Data drawn from a collection
######
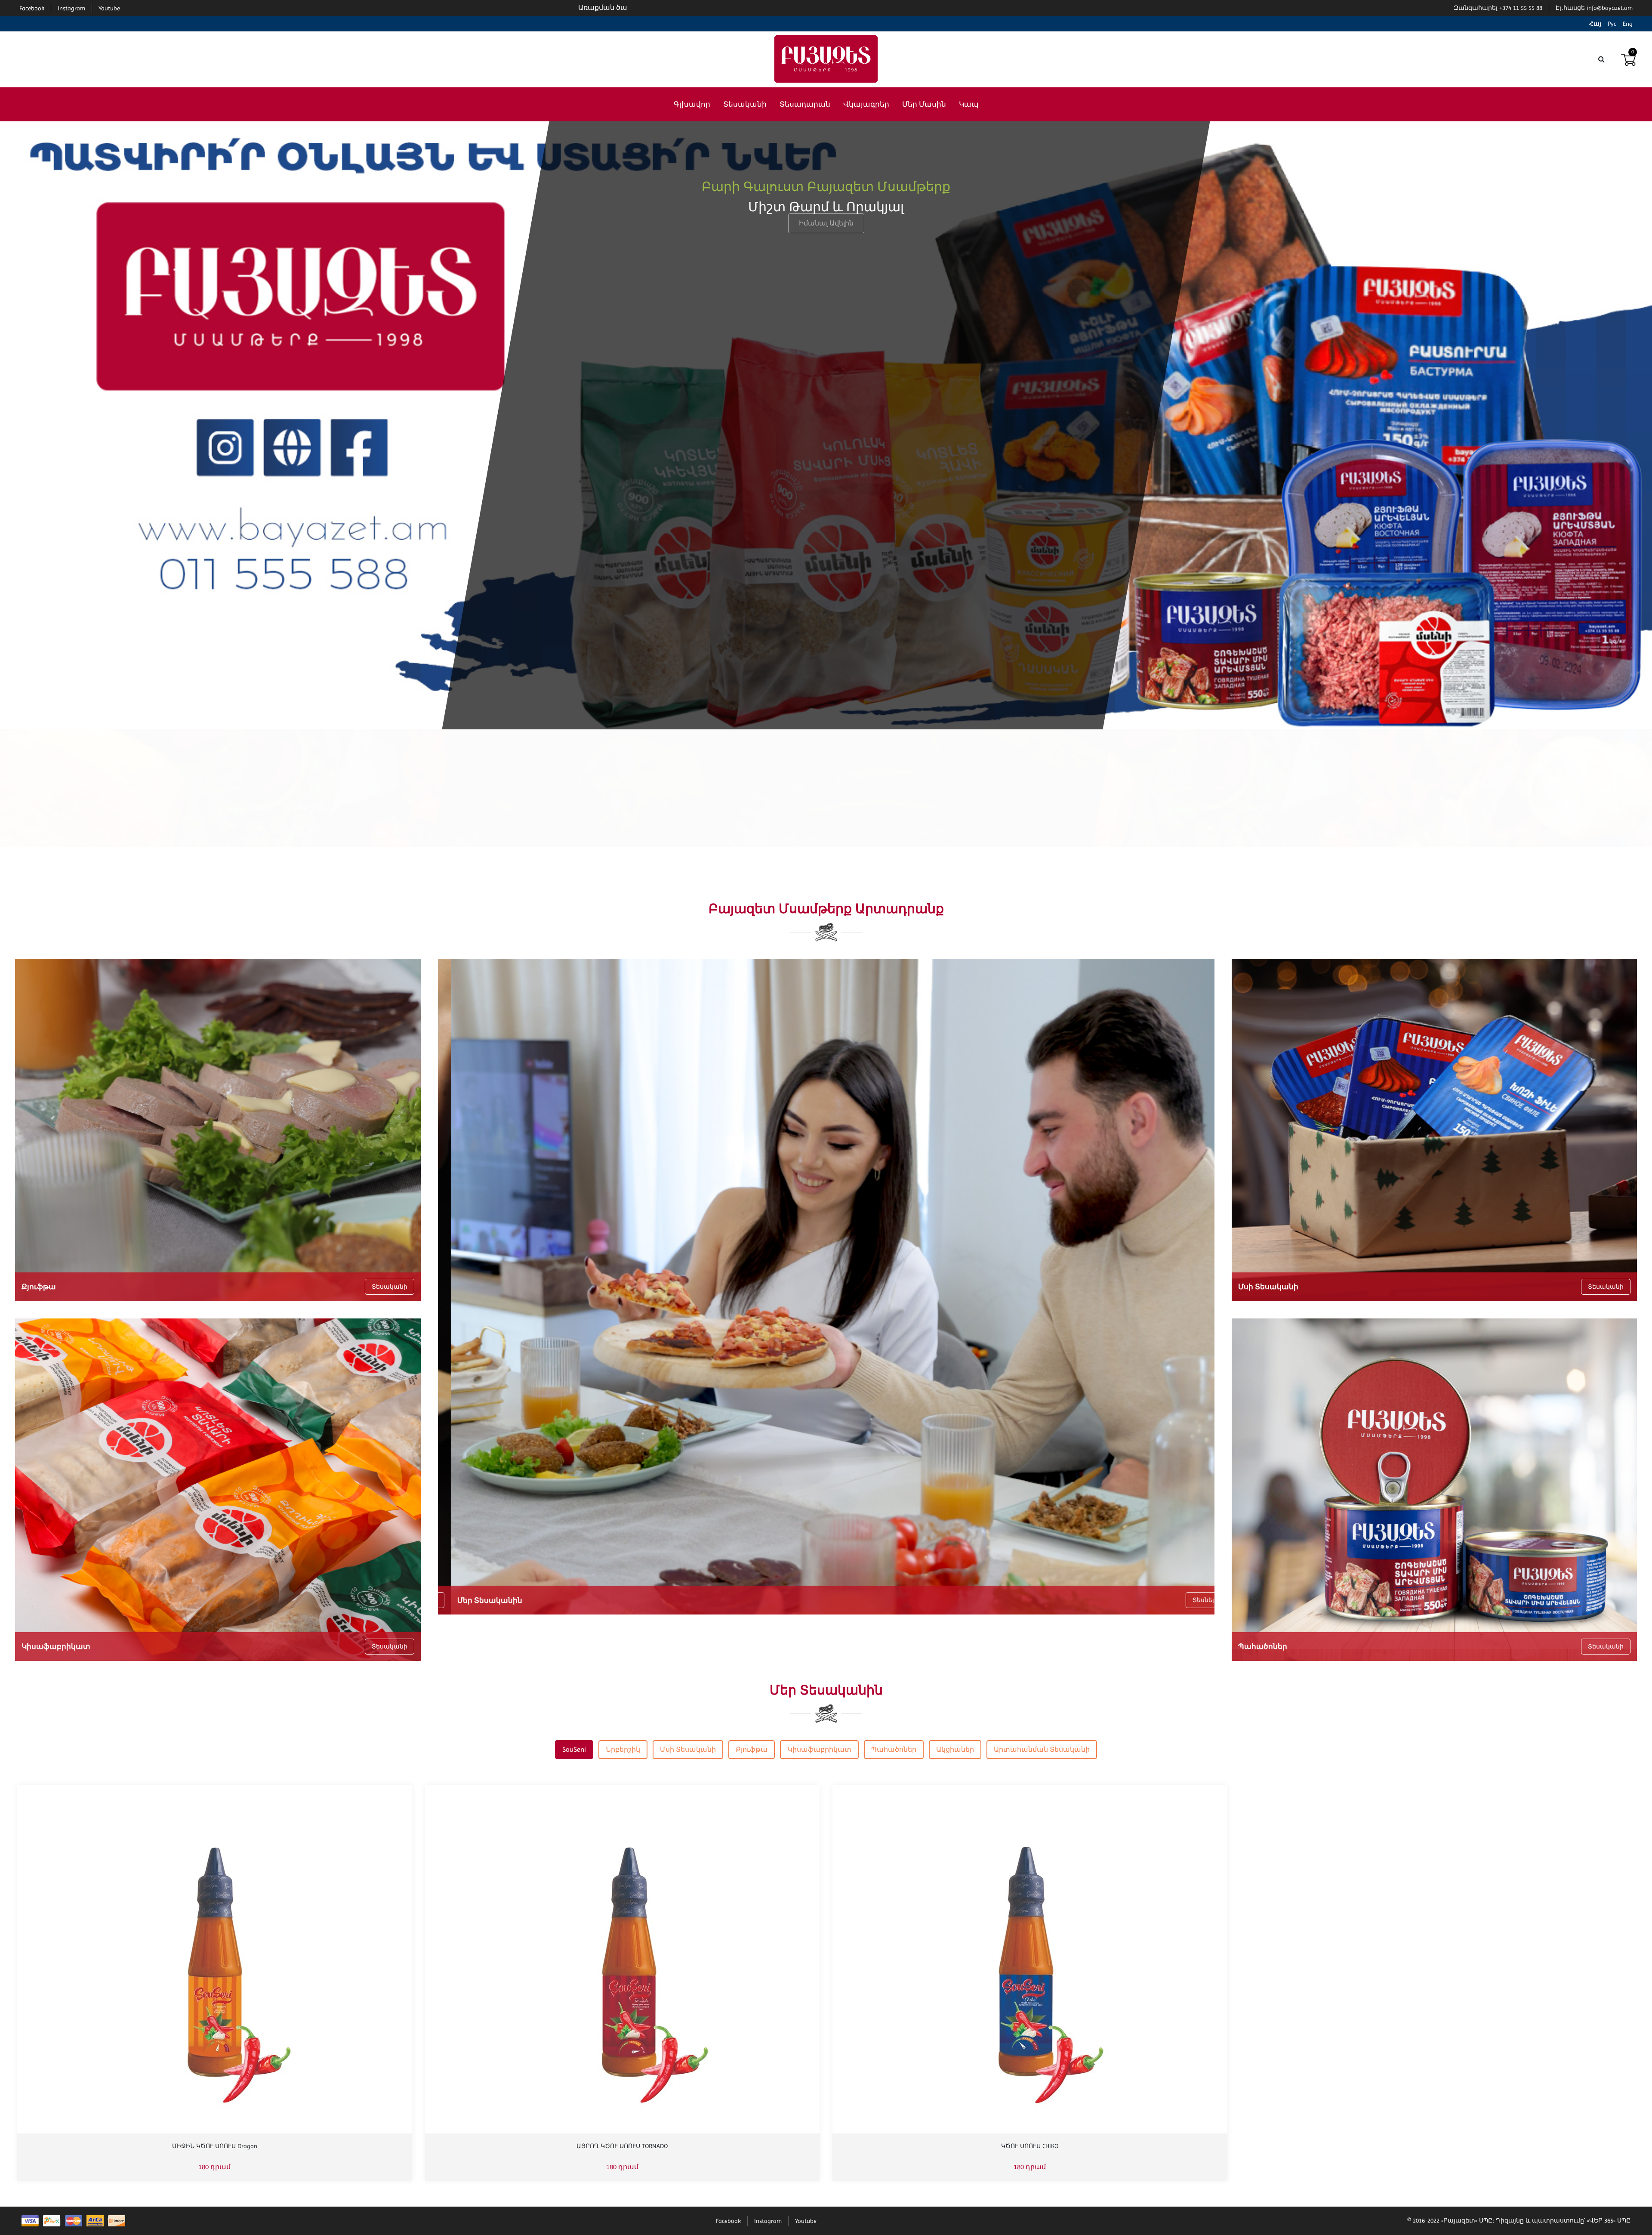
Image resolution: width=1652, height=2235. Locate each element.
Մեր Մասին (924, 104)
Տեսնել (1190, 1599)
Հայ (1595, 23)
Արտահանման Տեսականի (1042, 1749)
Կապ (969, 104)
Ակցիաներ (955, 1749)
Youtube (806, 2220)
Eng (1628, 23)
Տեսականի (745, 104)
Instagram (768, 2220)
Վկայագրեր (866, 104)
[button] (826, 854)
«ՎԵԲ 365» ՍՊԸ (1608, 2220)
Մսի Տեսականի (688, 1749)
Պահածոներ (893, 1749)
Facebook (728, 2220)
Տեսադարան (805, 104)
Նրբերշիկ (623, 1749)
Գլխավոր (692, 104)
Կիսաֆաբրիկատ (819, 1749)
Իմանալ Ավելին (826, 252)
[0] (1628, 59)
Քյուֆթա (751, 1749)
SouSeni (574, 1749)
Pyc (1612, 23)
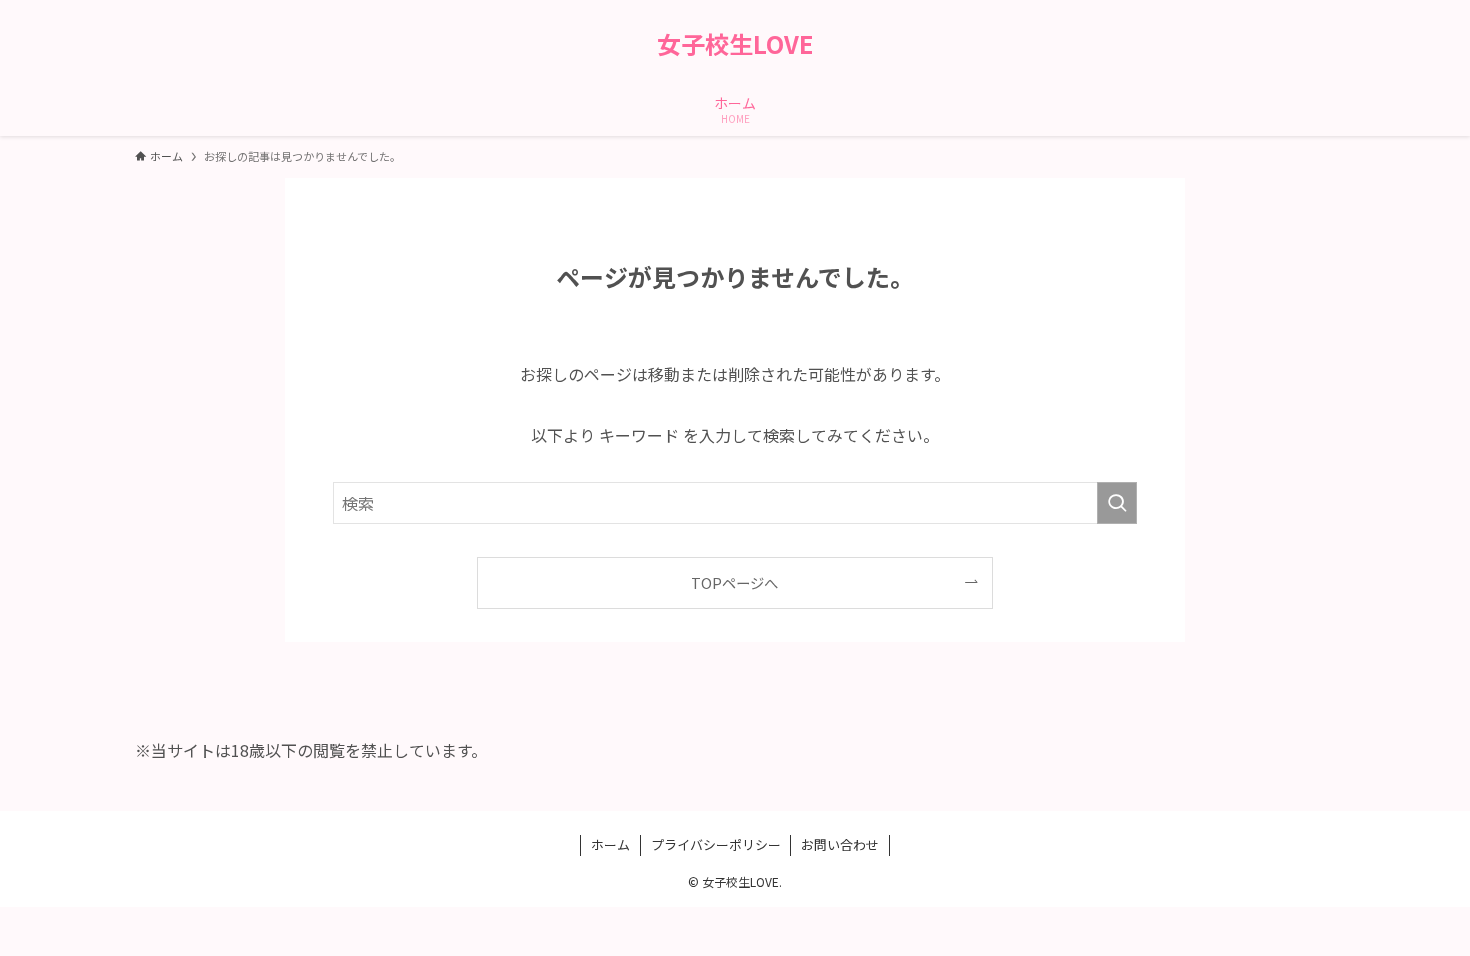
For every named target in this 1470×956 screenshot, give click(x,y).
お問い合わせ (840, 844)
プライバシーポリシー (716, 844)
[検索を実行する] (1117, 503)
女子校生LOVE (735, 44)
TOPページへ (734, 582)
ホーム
######
* PROBLEM REQUIREMENTS
Can you gather every line in the records above that contains the string "Տեսականի", treating uppercase and lowercase as different?

* THE COMPLETED TASK
Արտահանման Տեսականի (1042, 1749)
Տեսականի (745, 104)
Մսի Տեսականի (688, 1749)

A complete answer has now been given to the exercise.